▶ Provided text:
⁂
Rework git core for native submodules - sdqali
http://thread.gmane.org/gmane.comp.version-control.git/220047

======
drewcrawford
I am not a git maintainer, but as someone interested in improving submodules I
can try to summarize the thread.

Submodules are difficult to use in practice for a wide variety of reasons.
There are serious, complex proposals that have made it into git-contrib to
build a "better" submodule, but for various reasons these have produced
systems that merely make the tradeoffs in a different way that some people
prefer.

This is not like any of those proposals. His problem is that "git add" "git
diff", etc., don't "understand" submodules. It would be as if ls, cd etc.
don't "follow" symlinks, so that you had to navigate to the correct directory
yourself before you can use standard unix tools.

This is a serious problem, but his solution is essentially "we should use
hardlinks instead of symlinks". That is, he wants to take the code that
understands submodules out of the individual tools, and pop them in the
filesystem somewhere where they are "shared" among more of the tools and don't
have to exist in any of them.
⁂
▶ Given information:
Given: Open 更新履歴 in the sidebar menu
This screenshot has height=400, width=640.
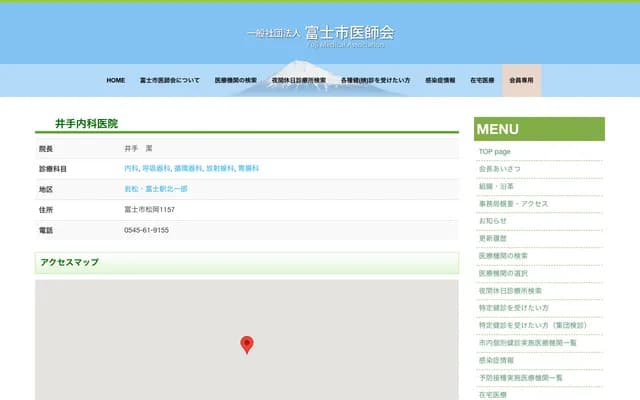Looking at the screenshot, I should (493, 239).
⁂
▶ Challenge:
Could you echo, word for word, the stretch of the git submodules thread that opens with the words containing "This is not" and closes with "standard unix tools."?

▶ The answer:
This is not like any of those proposals. His problem is that "git add" "git
diff", etc., don't "understand" submodules. It would be as if ls, cd etc.
don't "follow" symlinks, so that you had to navigate to the correct directory
yourself before you can use standard unix tools.